-- Exercise materials follows --

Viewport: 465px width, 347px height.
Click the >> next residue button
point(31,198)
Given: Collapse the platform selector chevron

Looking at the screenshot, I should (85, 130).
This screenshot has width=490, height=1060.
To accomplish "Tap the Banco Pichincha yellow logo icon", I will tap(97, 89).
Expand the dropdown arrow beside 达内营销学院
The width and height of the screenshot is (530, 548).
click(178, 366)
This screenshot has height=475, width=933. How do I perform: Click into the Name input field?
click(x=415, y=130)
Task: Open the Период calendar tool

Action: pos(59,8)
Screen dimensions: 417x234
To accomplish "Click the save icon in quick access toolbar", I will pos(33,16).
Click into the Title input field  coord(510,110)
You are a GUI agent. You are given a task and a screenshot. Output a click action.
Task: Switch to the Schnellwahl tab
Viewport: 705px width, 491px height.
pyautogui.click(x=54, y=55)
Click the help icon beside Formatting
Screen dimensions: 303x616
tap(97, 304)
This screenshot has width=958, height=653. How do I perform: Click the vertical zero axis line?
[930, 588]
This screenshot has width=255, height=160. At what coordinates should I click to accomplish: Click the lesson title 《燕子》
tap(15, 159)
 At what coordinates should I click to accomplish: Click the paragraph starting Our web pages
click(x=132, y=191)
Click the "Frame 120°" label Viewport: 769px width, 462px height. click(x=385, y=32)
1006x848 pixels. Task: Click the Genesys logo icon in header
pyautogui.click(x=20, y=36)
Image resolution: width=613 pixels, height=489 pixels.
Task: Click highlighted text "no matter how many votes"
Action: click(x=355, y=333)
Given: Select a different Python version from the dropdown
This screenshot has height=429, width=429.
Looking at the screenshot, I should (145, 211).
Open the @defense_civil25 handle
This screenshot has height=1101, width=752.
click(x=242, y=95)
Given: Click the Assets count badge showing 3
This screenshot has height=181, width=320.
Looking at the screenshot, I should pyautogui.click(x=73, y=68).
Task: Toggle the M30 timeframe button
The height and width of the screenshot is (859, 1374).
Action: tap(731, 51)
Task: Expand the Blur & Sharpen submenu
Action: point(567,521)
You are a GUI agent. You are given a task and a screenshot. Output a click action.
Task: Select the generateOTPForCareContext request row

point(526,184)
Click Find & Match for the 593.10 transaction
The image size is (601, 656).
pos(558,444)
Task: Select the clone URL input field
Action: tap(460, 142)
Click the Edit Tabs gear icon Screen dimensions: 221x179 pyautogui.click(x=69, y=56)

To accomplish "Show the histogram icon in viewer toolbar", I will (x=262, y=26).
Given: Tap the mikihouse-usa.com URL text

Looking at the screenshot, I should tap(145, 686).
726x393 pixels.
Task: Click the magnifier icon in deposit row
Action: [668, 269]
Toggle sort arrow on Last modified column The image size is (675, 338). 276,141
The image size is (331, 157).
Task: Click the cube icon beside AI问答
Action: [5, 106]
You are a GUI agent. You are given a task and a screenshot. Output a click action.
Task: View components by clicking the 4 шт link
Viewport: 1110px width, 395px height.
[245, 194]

-- Exercise materials concluded --

*Directions for this task*
All of the lines above must be returned exactly.

*Response to this task*
Viewport: 465px width, 347px height.
Click the >> next residue button
point(31,198)
Given: Collapse the platform selector chevron

Looking at the screenshot, I should (85, 130).
This screenshot has width=490, height=1060.
To accomplish "Tap the Banco Pichincha yellow logo icon", I will tap(97, 89).
Expand the dropdown arrow beside 达内营销学院
The width and height of the screenshot is (530, 548).
click(178, 366)
This screenshot has height=475, width=933. How do I perform: Click into the Name input field?
click(x=415, y=130)
Task: Open the Период calendar tool

Action: pos(59,8)
Screen dimensions: 417x234
To accomplish "Click the save icon in quick access toolbar", I will pos(33,16).
Click into the Title input field  coord(510,110)
You are a GUI agent. You are given a task and a screenshot. Output a click action.
Task: Switch to the Schnellwahl tab
Viewport: 705px width, 491px height.
pyautogui.click(x=54, y=55)
Click the help icon beside Formatting
Screen dimensions: 303x616
tap(97, 304)
This screenshot has width=958, height=653. How do I perform: Click the vertical zero axis line?
[930, 588]
This screenshot has width=255, height=160. At what coordinates should I click to accomplish: Click the lesson title 《燕子》
tap(15, 159)
 At what coordinates should I click to accomplish: Click the paragraph starting Our web pages
click(x=132, y=191)
Click the "Frame 120°" label Viewport: 769px width, 462px height. click(x=385, y=32)
1006x848 pixels. Task: Click the Genesys logo icon in header
pyautogui.click(x=20, y=36)
Image resolution: width=613 pixels, height=489 pixels.
Task: Click highlighted text "no matter how many votes"
Action: click(x=355, y=333)
Given: Select a different Python version from the dropdown
This screenshot has height=429, width=429.
Looking at the screenshot, I should (145, 211).
Open the @defense_civil25 handle
This screenshot has height=1101, width=752.
click(x=242, y=95)
Given: Click the Assets count badge showing 3
This screenshot has height=181, width=320.
Looking at the screenshot, I should pyautogui.click(x=73, y=68).
Task: Toggle the M30 timeframe button
The height and width of the screenshot is (859, 1374).
Action: tap(731, 51)
Task: Expand the Blur & Sharpen submenu
Action: point(567,521)
You are a GUI agent. You are given a task and a screenshot. Output a click action.
Task: Select the generateOTPForCareContext request row

point(526,184)
Click Find & Match for the 593.10 transaction
The image size is (601, 656).
pos(558,444)
Task: Select the clone URL input field
Action: tap(460, 142)
Click the Edit Tabs gear icon Screen dimensions: 221x179 pyautogui.click(x=69, y=56)

To accomplish "Show the histogram icon in viewer toolbar", I will (x=262, y=26).
Given: Tap the mikihouse-usa.com URL text

Looking at the screenshot, I should tap(145, 686).
726x393 pixels.
Task: Click the magnifier icon in deposit row
Action: [668, 269]
Toggle sort arrow on Last modified column The image size is (675, 338). 276,141
The image size is (331, 157).
Task: Click the cube icon beside AI问答
Action: [5, 106]
You are a GUI agent. You are given a task and a screenshot. Output a click action.
Task: View components by clicking the 4 шт link
Viewport: 1110px width, 395px height.
[245, 194]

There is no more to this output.